» Required work: Search the data below for the string "output". Extract every line that contains it.

» Exercise material:
Start of Block
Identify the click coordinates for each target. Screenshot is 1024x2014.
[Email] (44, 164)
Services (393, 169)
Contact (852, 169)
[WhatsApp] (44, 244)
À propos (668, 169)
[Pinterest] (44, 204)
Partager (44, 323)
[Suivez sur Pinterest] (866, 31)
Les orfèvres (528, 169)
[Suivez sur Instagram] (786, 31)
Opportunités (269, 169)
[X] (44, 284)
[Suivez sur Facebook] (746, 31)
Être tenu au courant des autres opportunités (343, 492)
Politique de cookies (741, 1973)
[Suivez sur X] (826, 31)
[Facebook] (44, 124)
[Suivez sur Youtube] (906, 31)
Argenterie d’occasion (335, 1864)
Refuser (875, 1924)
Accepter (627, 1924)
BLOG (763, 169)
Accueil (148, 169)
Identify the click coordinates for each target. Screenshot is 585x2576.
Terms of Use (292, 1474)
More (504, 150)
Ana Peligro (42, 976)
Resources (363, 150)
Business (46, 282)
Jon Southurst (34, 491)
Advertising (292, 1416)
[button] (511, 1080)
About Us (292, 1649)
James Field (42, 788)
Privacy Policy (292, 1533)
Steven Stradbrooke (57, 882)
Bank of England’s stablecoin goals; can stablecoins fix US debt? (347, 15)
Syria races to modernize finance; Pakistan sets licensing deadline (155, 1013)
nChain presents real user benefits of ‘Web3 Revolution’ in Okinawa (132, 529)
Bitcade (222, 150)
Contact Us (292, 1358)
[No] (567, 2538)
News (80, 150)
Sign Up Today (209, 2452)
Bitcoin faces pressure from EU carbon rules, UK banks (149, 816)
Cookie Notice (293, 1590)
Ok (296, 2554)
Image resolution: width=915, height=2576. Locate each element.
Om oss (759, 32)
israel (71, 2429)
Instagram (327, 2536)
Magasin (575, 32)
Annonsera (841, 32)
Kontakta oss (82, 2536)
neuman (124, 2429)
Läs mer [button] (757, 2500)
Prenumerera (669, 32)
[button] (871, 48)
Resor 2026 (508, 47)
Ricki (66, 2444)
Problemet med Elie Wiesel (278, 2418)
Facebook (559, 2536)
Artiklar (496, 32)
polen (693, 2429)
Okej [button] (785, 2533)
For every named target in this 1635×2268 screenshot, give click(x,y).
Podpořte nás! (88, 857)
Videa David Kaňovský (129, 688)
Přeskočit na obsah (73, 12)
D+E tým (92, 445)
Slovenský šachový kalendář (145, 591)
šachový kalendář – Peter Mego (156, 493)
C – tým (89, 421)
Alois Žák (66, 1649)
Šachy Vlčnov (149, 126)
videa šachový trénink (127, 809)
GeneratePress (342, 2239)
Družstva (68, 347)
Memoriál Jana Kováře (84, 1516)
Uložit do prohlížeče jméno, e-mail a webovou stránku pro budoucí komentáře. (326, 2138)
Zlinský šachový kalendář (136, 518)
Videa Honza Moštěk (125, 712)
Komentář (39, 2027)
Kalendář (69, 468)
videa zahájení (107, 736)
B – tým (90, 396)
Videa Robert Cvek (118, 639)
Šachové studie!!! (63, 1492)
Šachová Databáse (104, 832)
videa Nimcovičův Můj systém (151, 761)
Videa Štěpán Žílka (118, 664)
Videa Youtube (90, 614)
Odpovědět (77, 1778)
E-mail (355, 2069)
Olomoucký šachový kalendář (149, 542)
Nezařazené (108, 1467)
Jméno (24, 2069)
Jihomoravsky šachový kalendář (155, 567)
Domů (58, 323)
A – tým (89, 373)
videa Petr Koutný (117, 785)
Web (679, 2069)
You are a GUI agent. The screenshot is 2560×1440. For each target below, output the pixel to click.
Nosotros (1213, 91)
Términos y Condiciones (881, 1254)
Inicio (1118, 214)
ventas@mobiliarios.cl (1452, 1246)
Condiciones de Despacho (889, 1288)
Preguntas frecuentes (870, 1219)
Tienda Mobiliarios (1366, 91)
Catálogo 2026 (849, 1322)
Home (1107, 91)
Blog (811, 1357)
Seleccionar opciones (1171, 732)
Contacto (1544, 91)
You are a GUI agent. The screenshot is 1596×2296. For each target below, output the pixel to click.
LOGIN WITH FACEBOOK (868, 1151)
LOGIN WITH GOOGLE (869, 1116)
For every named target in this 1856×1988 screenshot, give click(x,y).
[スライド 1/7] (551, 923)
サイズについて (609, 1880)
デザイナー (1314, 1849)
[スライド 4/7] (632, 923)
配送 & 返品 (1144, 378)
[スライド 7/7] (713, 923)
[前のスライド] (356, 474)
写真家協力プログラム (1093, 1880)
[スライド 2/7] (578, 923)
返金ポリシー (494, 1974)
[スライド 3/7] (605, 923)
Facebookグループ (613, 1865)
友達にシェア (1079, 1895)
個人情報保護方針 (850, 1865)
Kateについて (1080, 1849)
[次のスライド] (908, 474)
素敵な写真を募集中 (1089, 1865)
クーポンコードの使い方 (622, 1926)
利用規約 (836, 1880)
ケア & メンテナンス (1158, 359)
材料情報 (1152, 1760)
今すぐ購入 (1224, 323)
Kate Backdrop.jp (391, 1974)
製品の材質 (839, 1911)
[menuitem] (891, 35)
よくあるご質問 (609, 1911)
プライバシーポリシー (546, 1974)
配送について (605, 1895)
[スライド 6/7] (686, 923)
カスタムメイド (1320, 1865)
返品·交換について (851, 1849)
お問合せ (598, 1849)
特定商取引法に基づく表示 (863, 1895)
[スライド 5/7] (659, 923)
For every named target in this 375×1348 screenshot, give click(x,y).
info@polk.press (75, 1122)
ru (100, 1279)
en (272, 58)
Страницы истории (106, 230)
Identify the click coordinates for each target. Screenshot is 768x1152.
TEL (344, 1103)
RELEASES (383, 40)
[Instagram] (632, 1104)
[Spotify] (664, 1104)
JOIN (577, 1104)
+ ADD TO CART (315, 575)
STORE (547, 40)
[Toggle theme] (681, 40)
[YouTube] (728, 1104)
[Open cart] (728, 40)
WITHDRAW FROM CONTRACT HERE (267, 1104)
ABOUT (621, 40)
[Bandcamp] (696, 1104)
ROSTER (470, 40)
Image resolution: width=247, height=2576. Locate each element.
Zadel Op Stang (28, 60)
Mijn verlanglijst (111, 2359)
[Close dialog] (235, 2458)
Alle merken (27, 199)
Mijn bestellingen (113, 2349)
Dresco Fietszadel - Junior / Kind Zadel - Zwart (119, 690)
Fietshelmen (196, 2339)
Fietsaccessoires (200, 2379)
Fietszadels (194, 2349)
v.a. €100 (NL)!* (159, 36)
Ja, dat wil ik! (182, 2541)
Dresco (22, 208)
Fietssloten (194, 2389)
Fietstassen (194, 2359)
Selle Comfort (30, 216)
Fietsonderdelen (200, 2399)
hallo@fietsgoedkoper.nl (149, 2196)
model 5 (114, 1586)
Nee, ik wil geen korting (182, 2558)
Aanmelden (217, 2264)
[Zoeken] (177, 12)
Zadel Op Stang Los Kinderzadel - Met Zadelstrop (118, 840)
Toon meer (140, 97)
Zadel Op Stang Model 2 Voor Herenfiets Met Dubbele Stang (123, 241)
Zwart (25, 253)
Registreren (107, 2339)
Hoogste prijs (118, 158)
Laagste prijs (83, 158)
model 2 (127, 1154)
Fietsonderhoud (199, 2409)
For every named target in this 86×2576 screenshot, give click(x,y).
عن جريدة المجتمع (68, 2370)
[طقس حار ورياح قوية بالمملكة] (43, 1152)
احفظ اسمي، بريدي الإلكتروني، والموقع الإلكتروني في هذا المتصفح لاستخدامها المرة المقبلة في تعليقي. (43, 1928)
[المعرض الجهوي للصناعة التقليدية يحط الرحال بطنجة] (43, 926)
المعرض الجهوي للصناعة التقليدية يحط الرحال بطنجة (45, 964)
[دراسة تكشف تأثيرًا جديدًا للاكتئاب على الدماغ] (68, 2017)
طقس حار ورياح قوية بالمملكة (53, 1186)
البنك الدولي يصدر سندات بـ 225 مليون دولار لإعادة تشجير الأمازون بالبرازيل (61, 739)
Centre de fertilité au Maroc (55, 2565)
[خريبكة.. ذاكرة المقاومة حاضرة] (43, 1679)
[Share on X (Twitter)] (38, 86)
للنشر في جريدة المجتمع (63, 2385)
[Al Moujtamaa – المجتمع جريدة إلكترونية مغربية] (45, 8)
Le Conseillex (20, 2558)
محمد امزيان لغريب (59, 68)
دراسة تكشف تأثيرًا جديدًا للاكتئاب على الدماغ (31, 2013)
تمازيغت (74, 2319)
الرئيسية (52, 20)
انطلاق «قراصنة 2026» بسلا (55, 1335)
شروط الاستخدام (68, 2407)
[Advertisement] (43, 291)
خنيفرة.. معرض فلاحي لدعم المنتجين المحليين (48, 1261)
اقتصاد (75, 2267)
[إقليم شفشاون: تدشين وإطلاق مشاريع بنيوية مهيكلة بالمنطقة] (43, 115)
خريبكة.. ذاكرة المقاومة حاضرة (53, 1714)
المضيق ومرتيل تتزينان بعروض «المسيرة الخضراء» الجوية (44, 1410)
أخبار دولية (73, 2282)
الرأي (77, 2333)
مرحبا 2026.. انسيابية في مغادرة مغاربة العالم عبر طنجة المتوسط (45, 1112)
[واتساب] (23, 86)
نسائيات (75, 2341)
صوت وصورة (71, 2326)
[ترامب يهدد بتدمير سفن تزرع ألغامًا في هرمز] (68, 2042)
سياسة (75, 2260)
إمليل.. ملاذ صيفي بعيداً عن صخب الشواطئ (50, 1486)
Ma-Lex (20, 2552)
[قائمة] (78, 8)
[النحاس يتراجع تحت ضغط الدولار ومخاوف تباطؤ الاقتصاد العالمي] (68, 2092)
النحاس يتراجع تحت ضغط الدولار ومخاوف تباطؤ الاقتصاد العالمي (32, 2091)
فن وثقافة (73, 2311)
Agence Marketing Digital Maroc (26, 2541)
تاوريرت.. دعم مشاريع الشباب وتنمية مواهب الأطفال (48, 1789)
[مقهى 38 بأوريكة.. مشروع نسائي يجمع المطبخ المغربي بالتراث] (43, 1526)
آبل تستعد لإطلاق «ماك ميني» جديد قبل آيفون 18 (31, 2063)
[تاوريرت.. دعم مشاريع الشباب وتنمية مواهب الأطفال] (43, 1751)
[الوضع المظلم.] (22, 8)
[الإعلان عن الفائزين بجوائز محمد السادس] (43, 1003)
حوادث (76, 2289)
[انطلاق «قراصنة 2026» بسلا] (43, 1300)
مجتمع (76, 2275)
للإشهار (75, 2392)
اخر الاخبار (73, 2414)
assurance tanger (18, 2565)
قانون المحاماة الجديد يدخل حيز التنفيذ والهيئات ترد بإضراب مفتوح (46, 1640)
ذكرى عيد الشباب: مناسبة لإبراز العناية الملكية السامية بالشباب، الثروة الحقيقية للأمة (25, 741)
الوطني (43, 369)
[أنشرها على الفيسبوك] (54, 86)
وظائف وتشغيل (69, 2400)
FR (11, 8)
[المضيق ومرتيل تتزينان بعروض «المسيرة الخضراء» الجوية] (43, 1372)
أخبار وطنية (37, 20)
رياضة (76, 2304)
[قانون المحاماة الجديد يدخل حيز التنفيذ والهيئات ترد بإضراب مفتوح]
End of Block
» Completed exercise:
You are a GUI agent. The screenshot is 2560×1440. For each target below, output the pixel to click.
You are a GUI agent. The screenshot is 1596×2296. For each target below, output the pixel to click.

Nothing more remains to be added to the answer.